Format every line of the items below as a JSON list of strings, one string per line, skipping blank lines. Leave the pictures out.

[Data for this task]:
◇ ◇ ◇ ◇ ◇ ◇ ◇

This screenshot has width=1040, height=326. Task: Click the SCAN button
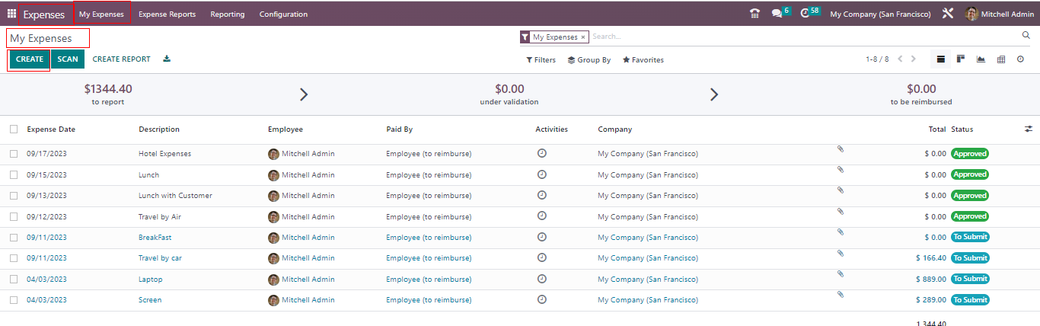68,59
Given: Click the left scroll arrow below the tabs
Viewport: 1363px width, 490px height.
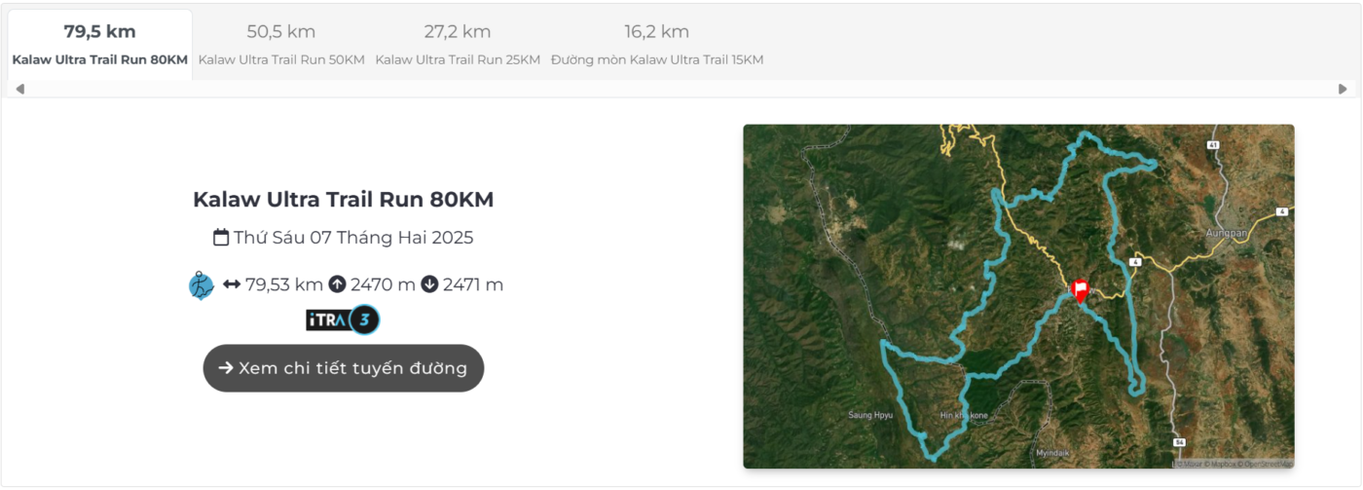Looking at the screenshot, I should click(x=19, y=89).
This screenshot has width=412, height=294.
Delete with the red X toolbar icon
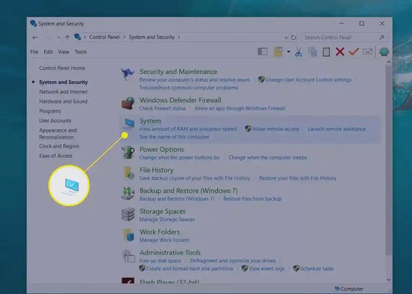click(x=340, y=51)
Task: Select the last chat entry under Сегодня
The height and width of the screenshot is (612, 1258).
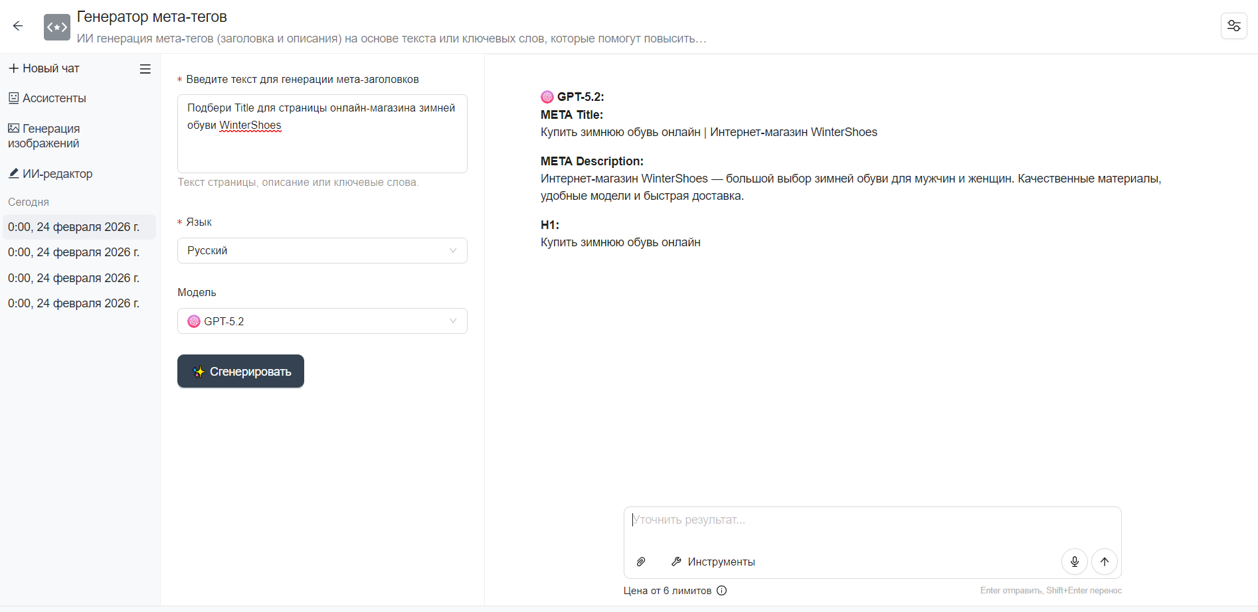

◇ ◇ ◇ ◇ ◇ ◇ ◇

[Full output]:
[
  "This screenshot has width=1040, height=326. Task: Click the SCAN button",
  "68,59",
  "Given: Click the left scroll arrow below the tabs",
  "Viewport: 1363px width, 490px height.",
  "Looking at the screenshot, I should click(x=19, y=89).",
  "This screenshot has width=412, height=294.",
  "Delete with the red X toolbar icon",
  "click(x=340, y=51)",
  "Task: Select the last chat entry under Сегодня",
  "The height and width of the screenshot is (612, 1258)."
]